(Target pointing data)
--- --- ---
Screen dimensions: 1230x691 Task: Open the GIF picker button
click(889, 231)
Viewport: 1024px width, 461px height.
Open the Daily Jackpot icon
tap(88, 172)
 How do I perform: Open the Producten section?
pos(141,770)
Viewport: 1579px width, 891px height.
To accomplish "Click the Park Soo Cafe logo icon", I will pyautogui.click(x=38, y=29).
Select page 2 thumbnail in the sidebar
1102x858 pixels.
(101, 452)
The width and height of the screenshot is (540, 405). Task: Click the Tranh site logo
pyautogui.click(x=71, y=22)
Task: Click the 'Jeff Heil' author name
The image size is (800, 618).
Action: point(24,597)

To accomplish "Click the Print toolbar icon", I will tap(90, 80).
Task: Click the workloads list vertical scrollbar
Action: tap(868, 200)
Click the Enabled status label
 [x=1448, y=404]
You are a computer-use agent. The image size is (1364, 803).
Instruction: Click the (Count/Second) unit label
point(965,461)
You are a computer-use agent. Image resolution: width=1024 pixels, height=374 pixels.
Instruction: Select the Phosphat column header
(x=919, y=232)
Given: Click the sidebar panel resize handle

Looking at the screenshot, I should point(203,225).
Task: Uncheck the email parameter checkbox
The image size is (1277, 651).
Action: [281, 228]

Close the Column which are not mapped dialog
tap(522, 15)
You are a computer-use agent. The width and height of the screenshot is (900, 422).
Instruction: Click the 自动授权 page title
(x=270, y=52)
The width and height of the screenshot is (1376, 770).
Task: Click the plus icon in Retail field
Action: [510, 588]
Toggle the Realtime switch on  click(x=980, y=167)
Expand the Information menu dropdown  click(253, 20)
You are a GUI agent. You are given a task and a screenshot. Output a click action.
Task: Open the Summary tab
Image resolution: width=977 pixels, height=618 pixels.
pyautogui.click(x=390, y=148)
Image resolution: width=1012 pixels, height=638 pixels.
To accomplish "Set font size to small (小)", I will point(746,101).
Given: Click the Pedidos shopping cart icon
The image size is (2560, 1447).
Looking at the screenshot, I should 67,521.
--- --- ---
> **Goal**
Gather each line of the items above that contains the string "accomplish". Letter case matters.

> **Exercise solution**
To accomplish "Click the Park Soo Cafe logo icon", I will pyautogui.click(x=38, y=29).
To accomplish "Click the Print toolbar icon", I will tap(90, 80).
To accomplish "Set font size to small (小)", I will point(746,101).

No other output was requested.